* _Text extract_:
Since two people were pushing the STM32 crypto engine in this thread:
I measured decryption throughput on 4 KiB messages on an STM32MP157F-DK2. This
is an embedded evaluation board that includes an STM32 crypto engine and has an
800 MHz Cortex-A7 processor. Cortex-A7 doesn't have AES instructions:
AES-128-CBC-ESSIV:
essiv(stm32-cbc-aes,sha256-arm):
3.1 MB/s
essiv(cbc-aes-neonbs,sha256-arm):
15.5 MB/s
AES-256-XTS:
xts(stm32-ecb-aes):
3.1 MB/s
xts-aes-neonbs:
11.0 MB/s
Adiantum:
adiantum(xchacha12-arm,aes-arm,nhpoly1305-neon):
53.1 MB/s
That was the synchronous throughput. However, submitting multiple requests
asynchronously (which again, fscrypt doesn't actually do) barely helps.

* _Exercise requirements_:
Please carry on the post about STM32 crypto engine throughput, starting right after its final sentence.

* _Data_:
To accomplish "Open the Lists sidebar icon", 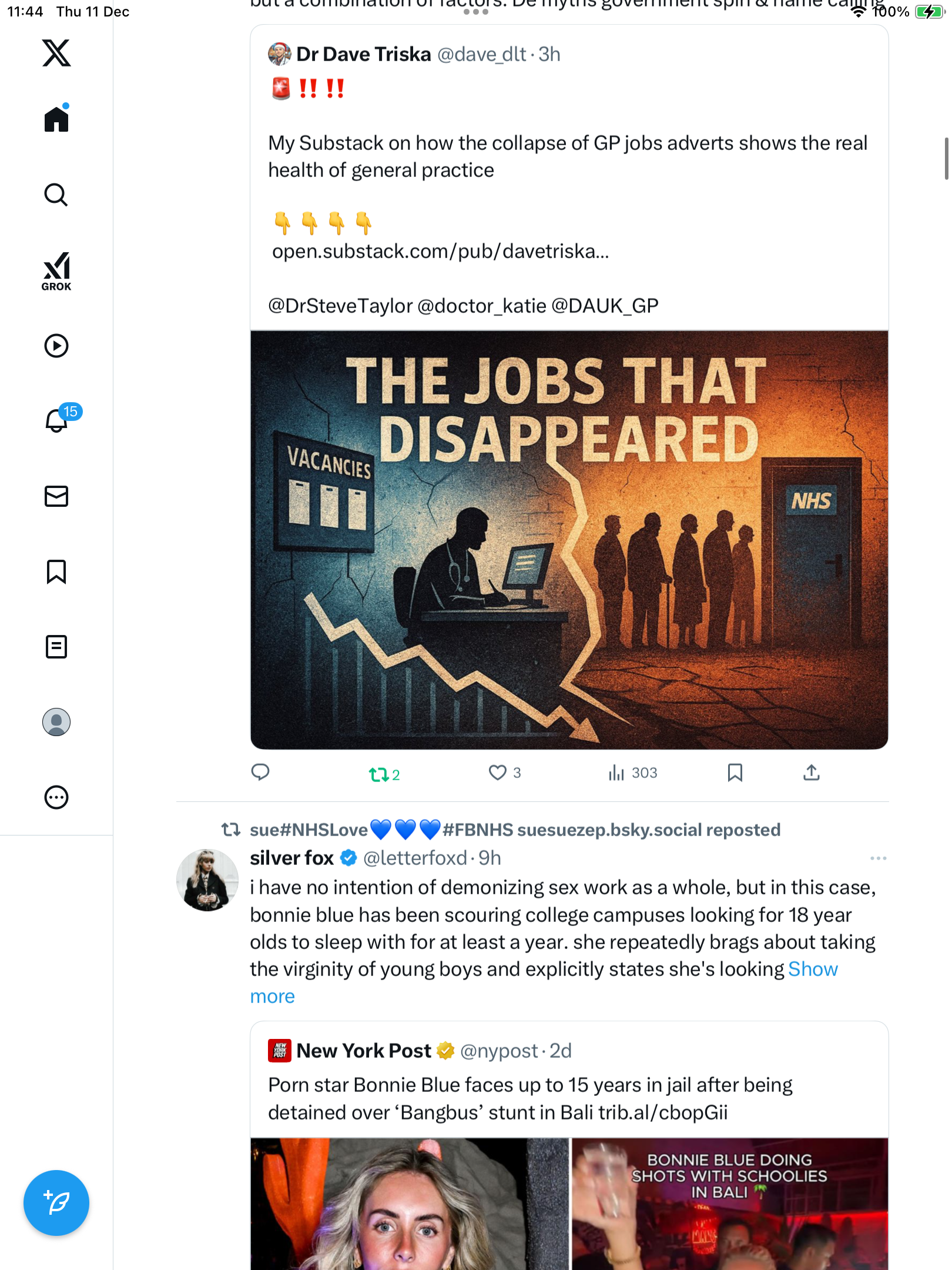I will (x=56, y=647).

---

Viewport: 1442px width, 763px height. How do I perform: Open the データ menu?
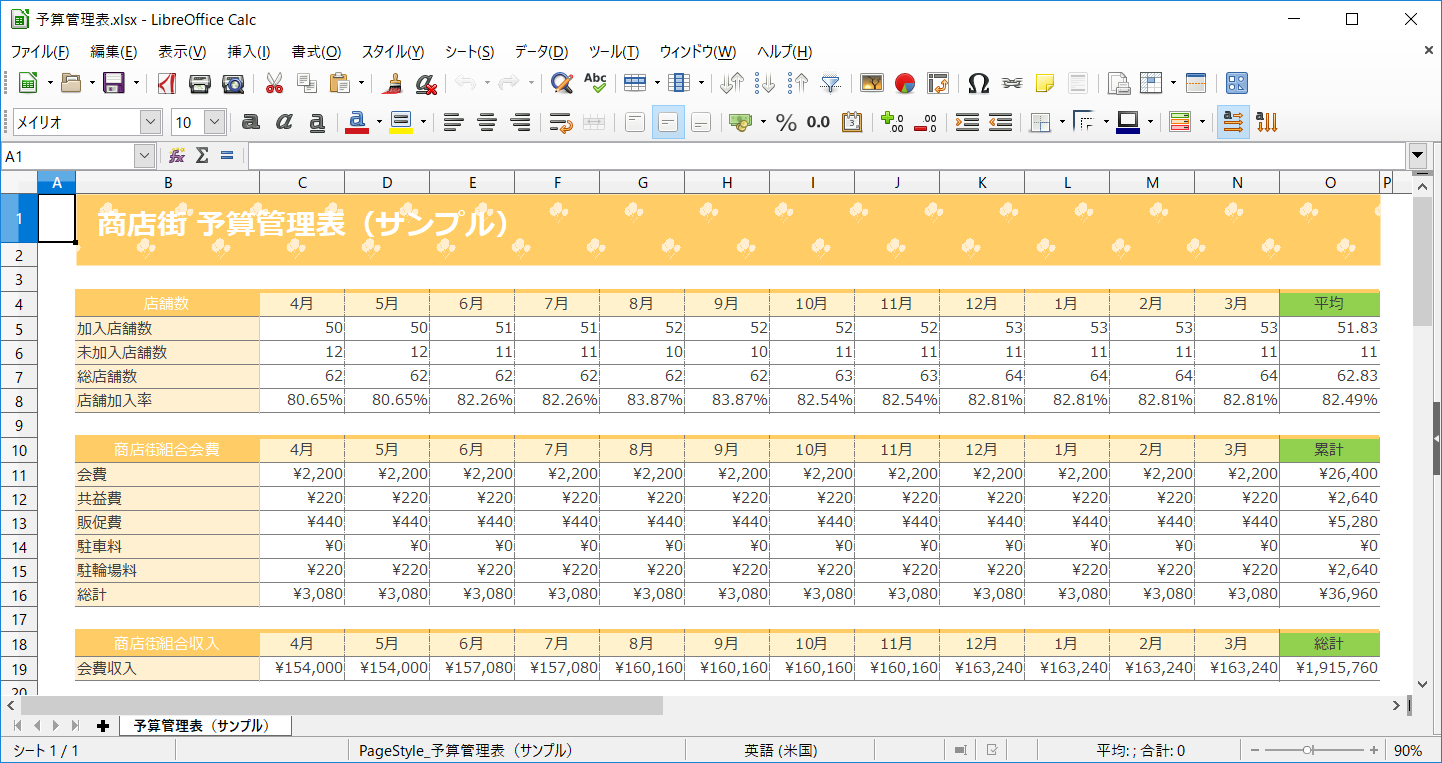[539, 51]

...

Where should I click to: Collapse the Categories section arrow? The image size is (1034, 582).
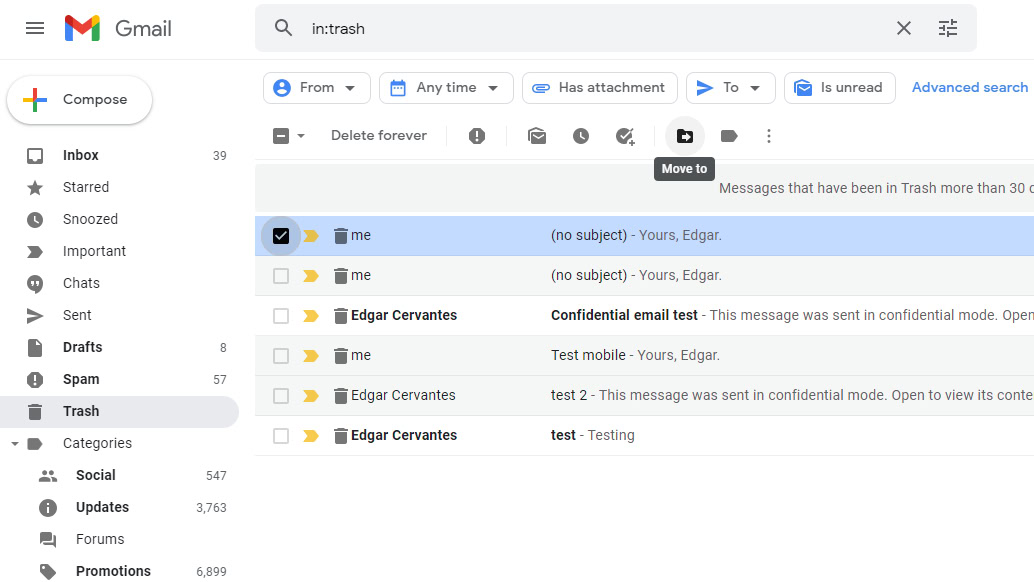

* _Task output_:
Apparently the STM32 crypto engine has only one hardware queue.
I already strongly suspected that these non-inline crypto engines aren't worth
using. But I didn't realize they are quite this bad. Even with AES on a
Cortex-A7 CPU that lacks AES instructions, the CPU is much faster!
But of course Adiantum is even faster, as it was specifically designed for CPUs
that don't have AES instructions.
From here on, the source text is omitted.